VP: From the very beginning, we knew that this must be a documentary, with “moving pictures”. The attorneys at the Wilson Center explained to us all the difficulties with film copyrights and suggested that we try to make a book. I still hope to be able to make a documentary film someday. I have quite a lot of video footage of Maya.

Nevertheless, I’m glad I was able to do the book. Many of the people to whom I showed the Russian manuscript said bluntly: “Forget it! Similarities between Russian and American cinema is not a topic that would be welcome in Russia today. Fortunately, NLO publisher Irina Prokhorova was brave. NLO came up with the idea of publishing the book as a textbook for film students. This way, there was no problems with copyrights.

SR:  You chose to release your book in Russia during a time when the country is facing sanctions due to its unlawful and unjustified military aggression against Ukraine. Did you have any doubts or reservations about this decision?

VP: In the aftermath of the invasion of Ukraine, the question of whether it was morally acceptable to continue working with a country that violated international laws demanded an immediate answer. On one side of the scale is the death, torture, and destruction caused by the Russian army in Ukraine and the dramatically increased level of repression inside Russia. On the other hand, there is the example of Maya Turovskaya, who managed to prove that a sober analysis of the worst examples of cultural catastrophes (Stalinism, Nazism) is a more effective way of dealing with them than emotional outrage. Her latest and perhaps best book, Dragon’s Teeth (2015), came out after Russia’s annexation of Crimea. In addition, the books NLO publishes make you reflect and think critically. This is something the current government in Russia would like to ban.

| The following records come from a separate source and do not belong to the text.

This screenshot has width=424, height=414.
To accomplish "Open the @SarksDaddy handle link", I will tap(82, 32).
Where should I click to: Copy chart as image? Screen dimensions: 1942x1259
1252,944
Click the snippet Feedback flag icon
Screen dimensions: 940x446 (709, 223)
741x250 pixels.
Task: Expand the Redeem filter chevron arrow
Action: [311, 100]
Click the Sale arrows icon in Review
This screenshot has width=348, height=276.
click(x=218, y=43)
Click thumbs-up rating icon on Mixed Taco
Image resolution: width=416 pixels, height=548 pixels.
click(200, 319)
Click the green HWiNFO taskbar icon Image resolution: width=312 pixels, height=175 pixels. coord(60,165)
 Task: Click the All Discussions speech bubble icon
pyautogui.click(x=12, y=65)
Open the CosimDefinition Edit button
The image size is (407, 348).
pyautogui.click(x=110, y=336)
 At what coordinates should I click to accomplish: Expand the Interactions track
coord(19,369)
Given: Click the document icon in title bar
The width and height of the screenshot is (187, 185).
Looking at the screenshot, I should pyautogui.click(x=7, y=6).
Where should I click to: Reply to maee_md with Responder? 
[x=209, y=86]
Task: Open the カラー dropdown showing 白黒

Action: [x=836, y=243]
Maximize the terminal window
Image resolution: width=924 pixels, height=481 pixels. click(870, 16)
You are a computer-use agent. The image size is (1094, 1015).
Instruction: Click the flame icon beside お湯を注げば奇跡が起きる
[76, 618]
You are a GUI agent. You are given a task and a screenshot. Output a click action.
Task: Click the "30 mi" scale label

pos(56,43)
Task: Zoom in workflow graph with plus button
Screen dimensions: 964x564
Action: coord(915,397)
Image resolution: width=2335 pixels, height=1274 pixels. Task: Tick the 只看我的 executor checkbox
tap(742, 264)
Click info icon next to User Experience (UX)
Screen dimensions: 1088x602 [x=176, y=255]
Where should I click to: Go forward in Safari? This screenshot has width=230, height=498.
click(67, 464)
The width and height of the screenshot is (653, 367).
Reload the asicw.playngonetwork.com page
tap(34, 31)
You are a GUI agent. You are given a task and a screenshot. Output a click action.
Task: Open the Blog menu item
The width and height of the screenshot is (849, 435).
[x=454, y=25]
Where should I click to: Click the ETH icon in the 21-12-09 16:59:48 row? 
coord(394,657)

This interview was conducted via Zoom in January 2023 and edited for clarity.

Sasha Razor
Sasha Razor is a lecturer in Germanic and Slavic Studies and Film and Media Studies at UC Santa Barbara. She earned her PhD in Slavic Languages and Literatures from UCLA in 2020, with a dissertation focused on Soviet screenwriting in the 1920s and 1930s. Her research interests include avant-garde cinema and literature, Belarusian and Ukrainian culture, decolonial movements, diaspora studies, activism, visual arts, and women's studies. Razor is also a curator, journalist, and co-founder of the Russophone Los Angeles Research Collective, which promotes the study of Russophone migration to Southern California.
Vladimir Paperny

Vladimir Paperny received his MA in design from the Stroganov Art Academy in Moscow, and his PhD in Cultural Studies from the Russian State University for the Humanities. His PhD thesis Architecture in the age of Stalin. Culture Two was published in Russian (NLO), in English (Cambridge), in Czech (Arbor Vitae) and in Italian (Artemide). Since moving to the US in 1981, Dr. Paperny was visiting professor at USC, UCLA, Woodrow Wilson Center, and Bristol University, UK. Currently he is Adjunct Professor at UCLA. He also continues working in his design studio in Los Angeles. Paperny co-edited of Architecture of Great Expositions 1937-1958: Messages of Peace and Images of War (Ashgate, 2015). His articles, essays and columns (in both English and Russian) appear in such publications as Architectural Digest, Project Russia, Speech, Vogue, SNOB and many others. His collections of essays (in Russian) include Mos Angleles, Mos Angeles-2 (NLO) and Fuck Context? (TATLIN).